This study uses the 1970 to 2011 waves of the Panel Study of Income Dynamics (PSID) merged with census data on respondents’ neighborhoods to investigate the effects of duration and timing of exposure to neighborhood disadvantage from birth through age 17 on obesity incidence in early adulthood, as well as black/white disparities therein. It employs a statistical approach that explicitly accounts for time-varying phenomena, allowing individual- and household-level characteristics to moderate the relationship between neighborhoods and BMI while also adjusting for potential confounding due to neighborhood selection bias at each wave of data collection. Findings, therefore, provide among the strongest evidence to date for the adverse effects on young adult obesity of more prolonged exposure to neighborhood disadvantage throughout the child and adolescent lifecourse, as well as for the sensitivity of such effects to the developmental timing of exposure.

Methods

The PSID is a longitudinal survey of US residents and their families conducted annually between 1968 and 1997 and every two years thereafter. The analytic sample for this study consists of the 4,334 black and white individuals born into PSID family units between 1970 and 1980. Respondents were dropped if they were not continuously present for every year from ages zero to 17 or if they did not respond to any questions about weight and height in young adulthood, leaving 1,498 individuals. Final sample members were more likely to be white, female, to be born to a married, slightly older mother, and into a household in which the head had attended at least some college. Adjustment for nonrandom attrition using censoring weights is discussed below.

Dependent Variable

Obesity is determined using self-reported weight and height to calculate BMI, the ratio of weight in kilograms (kg) to height in meters squared (m2). Previous research shows a strong correlation between self-reported and directly measured weight and height and no significant differences in reporting across gender or race/ethnicity [31, 32]. Given this study’s focus on obesity incidence in young adulthood, the outcome of interest is any report of weight and height amounting to a BMI greater than or equal to 30 kg/m2 between ages 18 and 30.1

Independent Variable

Similar to most research in this area, census tracts are used to approximate neighborhood boundaries. Despite limitations to this operational definition [cf. 33], there is broad consensus that census data at the tract level not only provide convenient access to considerable information over extensive time periods, but also serve as a reasonable proxy for, or are at least highly correlated with, the causally relevant definition of a neighborhood [34, 35]. The measure of neighborhood disadvantage is based on the following census tract items derived from the Neighborhood Change Database (NCDB) [36] over the period 1970 to 20002: (1) proportion of residents below the poverty line; (2) proportion of residents in the civilian labor force and unemployed; (3) proportion of households with public assistance income; (4) proportion of households with children that are female-headed; (5) proportion of residents with less than a high school diploma; (6) proportion of residents with a bachelors or graduate/professional degree; and (7) proportion of residents employed in managerial or professional/technical occupations.

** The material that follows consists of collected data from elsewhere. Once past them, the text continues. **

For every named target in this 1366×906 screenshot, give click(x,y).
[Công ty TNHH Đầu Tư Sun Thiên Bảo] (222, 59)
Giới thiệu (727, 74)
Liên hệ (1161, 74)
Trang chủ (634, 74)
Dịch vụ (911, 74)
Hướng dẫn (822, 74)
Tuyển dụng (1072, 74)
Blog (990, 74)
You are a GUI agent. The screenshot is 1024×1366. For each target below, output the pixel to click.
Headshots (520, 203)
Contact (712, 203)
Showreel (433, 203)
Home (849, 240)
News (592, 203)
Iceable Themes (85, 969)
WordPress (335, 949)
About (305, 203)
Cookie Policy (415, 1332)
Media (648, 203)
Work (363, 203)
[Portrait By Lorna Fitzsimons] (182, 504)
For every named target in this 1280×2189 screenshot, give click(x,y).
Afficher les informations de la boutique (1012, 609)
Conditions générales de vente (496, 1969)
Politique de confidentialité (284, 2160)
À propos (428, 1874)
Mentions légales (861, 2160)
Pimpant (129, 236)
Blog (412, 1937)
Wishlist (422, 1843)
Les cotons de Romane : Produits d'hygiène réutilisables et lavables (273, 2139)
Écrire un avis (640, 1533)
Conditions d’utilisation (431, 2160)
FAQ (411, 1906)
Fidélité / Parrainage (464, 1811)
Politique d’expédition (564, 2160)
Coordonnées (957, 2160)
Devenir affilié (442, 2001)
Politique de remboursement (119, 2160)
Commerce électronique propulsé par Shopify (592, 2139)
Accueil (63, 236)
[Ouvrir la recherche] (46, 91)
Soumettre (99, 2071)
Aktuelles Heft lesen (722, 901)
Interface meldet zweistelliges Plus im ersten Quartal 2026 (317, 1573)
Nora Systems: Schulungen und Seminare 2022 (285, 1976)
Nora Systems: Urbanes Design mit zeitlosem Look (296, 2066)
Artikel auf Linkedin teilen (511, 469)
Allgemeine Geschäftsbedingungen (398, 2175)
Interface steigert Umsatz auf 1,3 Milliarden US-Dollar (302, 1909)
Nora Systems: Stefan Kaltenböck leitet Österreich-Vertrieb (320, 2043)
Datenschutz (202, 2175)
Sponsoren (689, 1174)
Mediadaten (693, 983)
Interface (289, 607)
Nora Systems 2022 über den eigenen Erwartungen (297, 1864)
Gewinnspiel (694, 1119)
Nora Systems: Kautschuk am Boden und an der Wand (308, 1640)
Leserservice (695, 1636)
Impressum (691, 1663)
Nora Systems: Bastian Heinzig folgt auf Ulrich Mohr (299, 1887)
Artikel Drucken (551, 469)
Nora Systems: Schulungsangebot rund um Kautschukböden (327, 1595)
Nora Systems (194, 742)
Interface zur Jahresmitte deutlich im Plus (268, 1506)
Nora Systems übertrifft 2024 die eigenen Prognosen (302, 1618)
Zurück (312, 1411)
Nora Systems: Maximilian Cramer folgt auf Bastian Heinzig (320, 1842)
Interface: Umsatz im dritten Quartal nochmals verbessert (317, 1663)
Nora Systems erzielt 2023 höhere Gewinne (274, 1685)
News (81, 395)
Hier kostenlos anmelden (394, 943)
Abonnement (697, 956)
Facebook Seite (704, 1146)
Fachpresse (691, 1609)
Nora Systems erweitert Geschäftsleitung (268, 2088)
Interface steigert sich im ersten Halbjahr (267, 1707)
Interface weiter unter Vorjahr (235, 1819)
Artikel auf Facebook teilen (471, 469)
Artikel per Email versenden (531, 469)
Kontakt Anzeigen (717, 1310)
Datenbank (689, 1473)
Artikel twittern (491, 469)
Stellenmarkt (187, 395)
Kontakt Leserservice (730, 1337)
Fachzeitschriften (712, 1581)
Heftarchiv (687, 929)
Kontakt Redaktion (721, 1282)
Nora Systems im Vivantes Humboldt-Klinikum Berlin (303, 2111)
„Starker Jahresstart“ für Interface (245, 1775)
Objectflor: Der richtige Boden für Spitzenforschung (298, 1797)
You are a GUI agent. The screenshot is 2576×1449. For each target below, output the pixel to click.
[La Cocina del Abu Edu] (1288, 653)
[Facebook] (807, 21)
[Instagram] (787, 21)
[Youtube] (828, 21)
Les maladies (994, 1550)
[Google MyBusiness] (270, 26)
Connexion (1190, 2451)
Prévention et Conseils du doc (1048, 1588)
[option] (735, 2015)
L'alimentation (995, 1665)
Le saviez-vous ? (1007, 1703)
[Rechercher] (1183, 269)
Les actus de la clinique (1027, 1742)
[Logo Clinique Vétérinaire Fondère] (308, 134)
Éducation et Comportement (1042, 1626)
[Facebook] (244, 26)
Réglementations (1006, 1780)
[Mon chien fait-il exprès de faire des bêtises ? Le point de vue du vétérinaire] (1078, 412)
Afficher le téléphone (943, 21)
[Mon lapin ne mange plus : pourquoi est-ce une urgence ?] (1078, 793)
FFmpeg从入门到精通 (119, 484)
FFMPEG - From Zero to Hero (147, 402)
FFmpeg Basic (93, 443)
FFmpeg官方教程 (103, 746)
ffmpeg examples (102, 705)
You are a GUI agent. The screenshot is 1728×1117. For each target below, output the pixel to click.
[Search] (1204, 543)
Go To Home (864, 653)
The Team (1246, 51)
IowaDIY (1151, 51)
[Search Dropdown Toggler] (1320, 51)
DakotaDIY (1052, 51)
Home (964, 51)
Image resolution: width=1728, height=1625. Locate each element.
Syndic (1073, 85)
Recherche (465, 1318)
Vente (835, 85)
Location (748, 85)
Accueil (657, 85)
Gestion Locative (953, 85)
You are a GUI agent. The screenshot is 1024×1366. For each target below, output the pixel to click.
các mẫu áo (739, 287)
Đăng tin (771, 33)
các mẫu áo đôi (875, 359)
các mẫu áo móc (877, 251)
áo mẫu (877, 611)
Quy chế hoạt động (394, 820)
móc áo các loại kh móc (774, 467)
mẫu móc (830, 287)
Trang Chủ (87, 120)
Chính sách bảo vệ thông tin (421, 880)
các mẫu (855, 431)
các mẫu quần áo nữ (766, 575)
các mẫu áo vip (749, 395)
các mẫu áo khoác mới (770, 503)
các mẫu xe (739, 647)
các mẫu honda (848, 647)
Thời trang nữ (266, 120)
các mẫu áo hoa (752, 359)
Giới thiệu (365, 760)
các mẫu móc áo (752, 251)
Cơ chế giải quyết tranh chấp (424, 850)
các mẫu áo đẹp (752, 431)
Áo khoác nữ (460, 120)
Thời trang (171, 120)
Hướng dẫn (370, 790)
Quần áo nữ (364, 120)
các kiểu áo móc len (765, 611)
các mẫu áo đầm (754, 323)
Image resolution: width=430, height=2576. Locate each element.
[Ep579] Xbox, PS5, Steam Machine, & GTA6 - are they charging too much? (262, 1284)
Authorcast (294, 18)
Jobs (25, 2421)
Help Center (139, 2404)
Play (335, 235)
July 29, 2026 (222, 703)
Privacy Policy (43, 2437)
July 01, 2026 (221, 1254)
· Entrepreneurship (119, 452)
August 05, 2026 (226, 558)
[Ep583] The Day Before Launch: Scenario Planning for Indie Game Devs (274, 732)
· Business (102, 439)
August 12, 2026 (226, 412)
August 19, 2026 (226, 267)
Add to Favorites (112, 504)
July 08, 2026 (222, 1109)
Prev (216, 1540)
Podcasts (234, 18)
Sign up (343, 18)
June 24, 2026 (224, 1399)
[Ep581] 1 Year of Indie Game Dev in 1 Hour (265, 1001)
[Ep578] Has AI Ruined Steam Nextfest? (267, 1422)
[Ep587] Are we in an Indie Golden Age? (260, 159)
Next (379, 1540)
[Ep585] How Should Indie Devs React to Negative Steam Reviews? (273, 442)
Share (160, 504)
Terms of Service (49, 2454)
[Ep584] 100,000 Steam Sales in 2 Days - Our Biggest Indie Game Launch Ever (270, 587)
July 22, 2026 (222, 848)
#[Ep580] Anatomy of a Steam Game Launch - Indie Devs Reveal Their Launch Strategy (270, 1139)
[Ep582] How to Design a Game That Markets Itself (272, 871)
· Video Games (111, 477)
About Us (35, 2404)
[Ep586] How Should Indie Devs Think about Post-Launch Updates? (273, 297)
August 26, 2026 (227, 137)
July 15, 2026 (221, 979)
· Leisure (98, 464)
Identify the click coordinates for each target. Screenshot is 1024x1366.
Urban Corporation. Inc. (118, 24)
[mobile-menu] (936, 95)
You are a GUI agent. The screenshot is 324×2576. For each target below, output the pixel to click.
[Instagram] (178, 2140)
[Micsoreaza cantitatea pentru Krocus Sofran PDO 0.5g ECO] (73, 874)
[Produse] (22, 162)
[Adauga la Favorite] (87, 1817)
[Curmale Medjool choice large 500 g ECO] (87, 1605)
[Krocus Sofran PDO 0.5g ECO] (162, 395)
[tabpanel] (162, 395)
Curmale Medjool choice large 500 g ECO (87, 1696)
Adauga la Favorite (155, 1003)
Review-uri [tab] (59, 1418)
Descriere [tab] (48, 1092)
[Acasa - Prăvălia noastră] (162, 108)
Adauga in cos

Using principal components analysis (PCA), these seven items are combined to generate a composite index of neighborhood disadvantage. Specifically, the results of PCA produce a set of factor loadings for each item for each principal component. Using the factor loadings from the first principal component as weights, a neighborhood disadvantage score is then constructed for each census tract (or neighborhood) at every year between 1970 and 2000. The neighborhood disadvantage scores are then divided into quintiles ranging from the least (level 1) to the most (level 5) disadvantaged based on the distribution of all tract-year scores derived from the NCDB between 1970 and 2000, and subsequently merged with individual-level data on PSID respondents using the PSID’s supplemental, restricted-use Geocode Match Files. Procedures were approved by the University of Washington’s Institutional Review Board and through contractual agreement with the University of Michigan.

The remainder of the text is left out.